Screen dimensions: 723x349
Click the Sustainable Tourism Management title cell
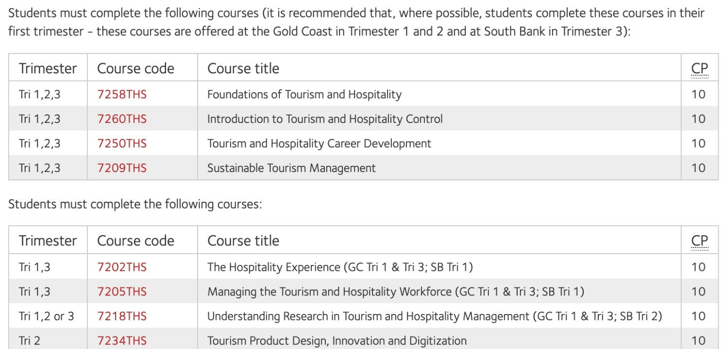coord(291,168)
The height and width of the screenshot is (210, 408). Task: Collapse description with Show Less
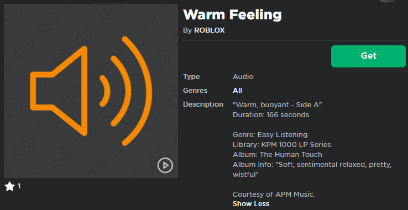coord(251,204)
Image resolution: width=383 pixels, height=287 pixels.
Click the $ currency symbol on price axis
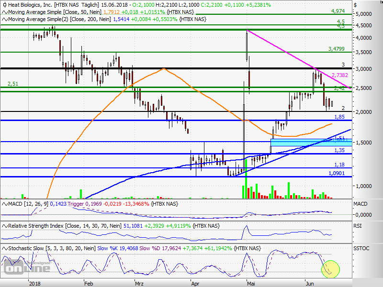pos(355,5)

----

*What the task asks*
Write out each record exactly as shown, but not its pictures.

*Your response*
Screen dimensions: 723x349
Click the Sustainable Tourism Management title cell
coord(291,168)
The height and width of the screenshot is (210, 408). Task: Collapse description with Show Less
coord(251,204)
Image resolution: width=383 pixels, height=287 pixels.
Click the $ currency symbol on price axis
pos(355,5)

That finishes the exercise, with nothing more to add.